Maxwell's equations then break down as
$$\nabla \cdot F = \partial_t E - e_0 \nabla_3 \cdot E + \nabla_3 \cdot B = -\rho e_0 - j$$
$$\nabla \wedge F = -e_0 \nabla_3 \wedge E - e_0 \partial_t B + \nabla_3 \wedge B = 0$$
Adding a scalar field $\lambda$ would affect only the vector part, with its gradient:
$$-J = \nabla \cdot F - e_0 \partial_t \lambda + \nabla_3 \lambda$$
So all in all, this would probably appear as some kind of extra current not associated with the motions of electric charges--or perhaps it would be indistinguishable from electric currents in some way, save that it permeates all space as a continuous function. It would look like there are some currents everywhere, in some sense. You can see why we don't even consider the existence of such a field. Unless it's very small, we would've detected it some time ago, since it interacts with the electric current source term.
An analysis of the magnetic pseudoscalar field would probably end up the same way.
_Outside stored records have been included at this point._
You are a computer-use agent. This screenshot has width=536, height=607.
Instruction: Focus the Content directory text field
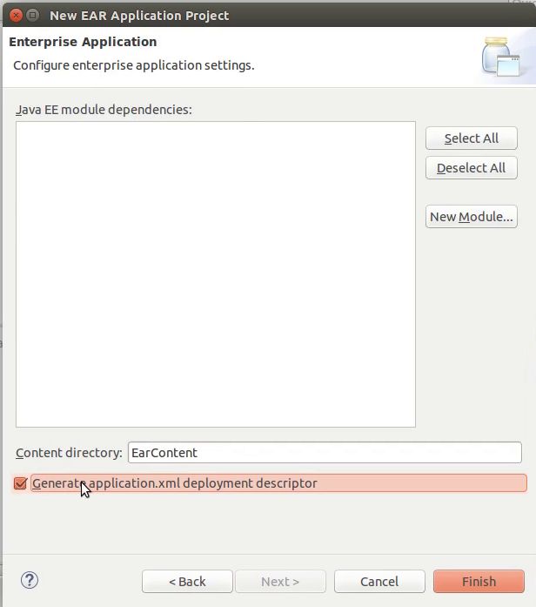[x=324, y=453]
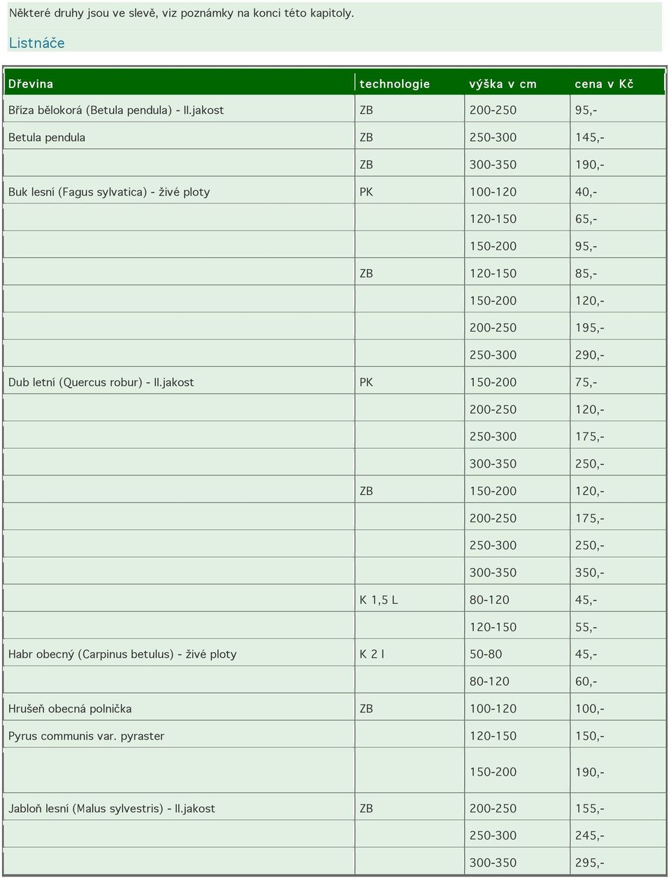Click the Hrušeň obecná polnička cell
Viewport: 671px width, 878px height.
tap(180, 709)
So, is the Faraday tensor actually missing two extra components, a scalar field and a pseudoscalar field? I'd say no, but if you discover otherwise, you'll probably win a Nobel Prize. Good luck with that. As I said in the other question, do not be fooled into thinking that, just because $Fx$ has eight components, there are missing components of the Faraday field. There very likely aren't any such missing components. You can see this by considering what those components would do in the vanilla Maxwell equations, as I have done here.
Edit: some corrections on the relationship between this scalar field and gauge fixing.
This scalar field would remove the freedom to change $A$ through gauge transformations, as $\lambda$ would specify the divergence of $A$. Recall that gauge fixing relies upon the ability to perform the transformation,
$$A \mapsto A + \nabla \chi$$
For some scalar field $\chi$. This can be done because $\nabla \wedge (A + \nabla \chi) = \nabla \wedge A = F$, so the EM field is unchanged.
But if $\nabla \cdot A = \lambda$, then adding the gradient of a scalar field would change the value of $\lambda$ measurably, in all but the simplest cases:
$$\nabla \cdot (A + \nabla \chi) = \lambda + \nabla^2 \chi$$
Now, you would be restricted to gauge functions $\chi$ that are strictly harmonic. Harmonic fields are usually those that arise from some choice of boundary conditions--i.e. this would correspond to some choice of boundary condition, and the field contribution from currents would be unchanged. Of course, it strains imagination to consider how one would reasonably do this for gauge fixing. And if you found a transformation that preserves $\lambda$, it would not leave $F$ invariant in general.
So the supposed existence of this function $\lambda$ would have profound consequences toward gauge fixing. It does not absolutely forbid it as I originally thought, but it puts serious constraints on fixing that we probably would've run into by now.